子どもに向かい合う仕事をしている者として、本当に大事なことをもう一度じっくり考えさせられた本です。
発達障害のお子さんたちを見ていて感じるのは、お子さんの発達の問題だけでなく、心の育ちの問題や、ご家庭の養育の問題、愛着の問題、母子関係、家族関係・・・様々な課題を抱えながら子どもたちは生きていくのだ、ということです。そして、同時に、親御さん自身の育ちや子育ての力にも、たくさんの課題が見えてくることがあります。発達課題だけを見ていると、本当に大切なことを見落としてしまいます。子どもが生きていくということ、子どもが育つということの本質をしっかりとらえておくことの重要性を最近とても感じています。

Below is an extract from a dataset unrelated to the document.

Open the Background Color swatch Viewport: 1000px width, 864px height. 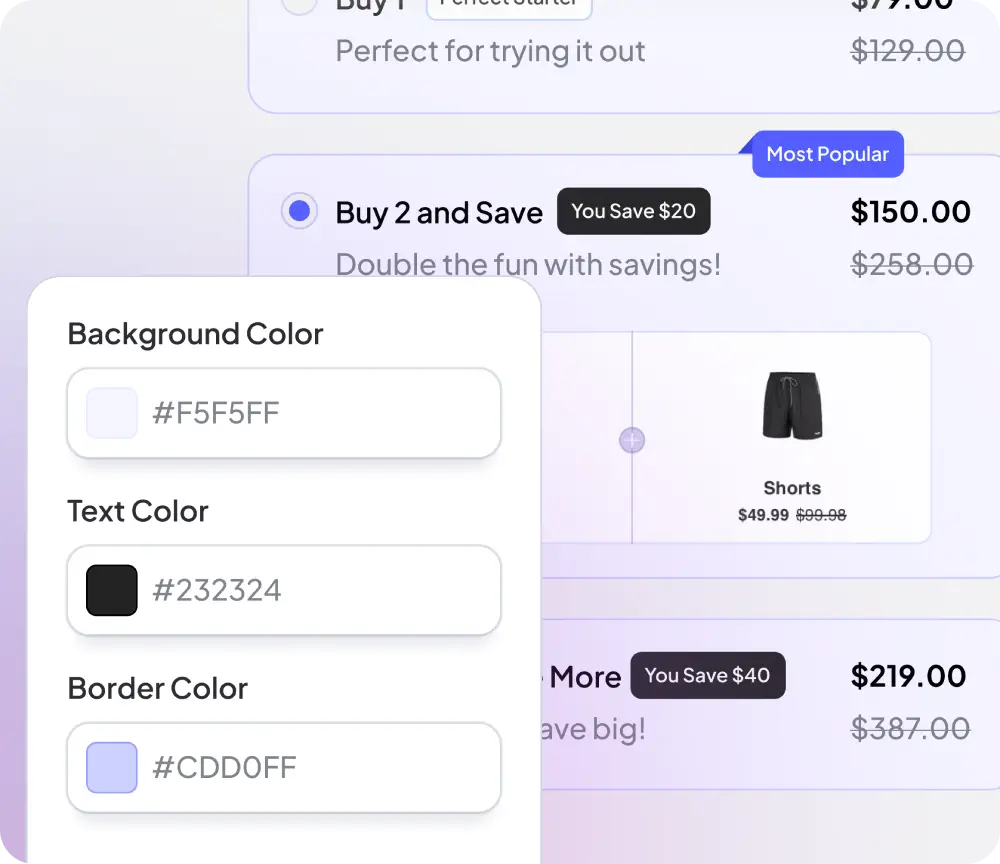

「多くの心理的援助の考え方や具体的な技法は、こころ豊かでセンスのある日常生活の振る舞い方から自然に抽出されたものを、ある方向に沿って一つにまとめたものだと考えることができるでしょう。」
「子どもに接する者は、どれだけ忙しかったり個人的につらいことがあったりしても、どこか工夫して気持ちにゆとりをとり戻せるように考えていることが大切でしょう。なにげない一言やちょっとしたまなざしに、傷ついた子どもたちはとても敏感です。」
著者・村瀬嘉代子先生の、子どもへの真摯なまなざしには、本当にたくさん学ぶものがあります。
ちょうど、『こころの科学 137号(2008年1月号)日本評論社』でも、児童福祉施設をテーマに、村瀬嘉代子先生・青木省三先生・田中康雄先生の座談会「社会的擁護とこころの居場所」が特別企画されています。
どんなに発達障害の診断に優れているとか、治療が上手いとか、そうした医療的なテクニックよりも、本当は子どもが「人としてあること」をよく理解し、「こころが深く柔らかい大人に」なることこそ、子どもを見る者に必要なことなのでしょう。
「傍らに寄り添い、背景の要を汲みとること。そして生きることへの信頼とこころの居場所をともに育んでいくこと。そして、この子の未来を祈ること。」
まだまだ遠い道のりでしょうけれど、一生懸命努力していきたいと思います。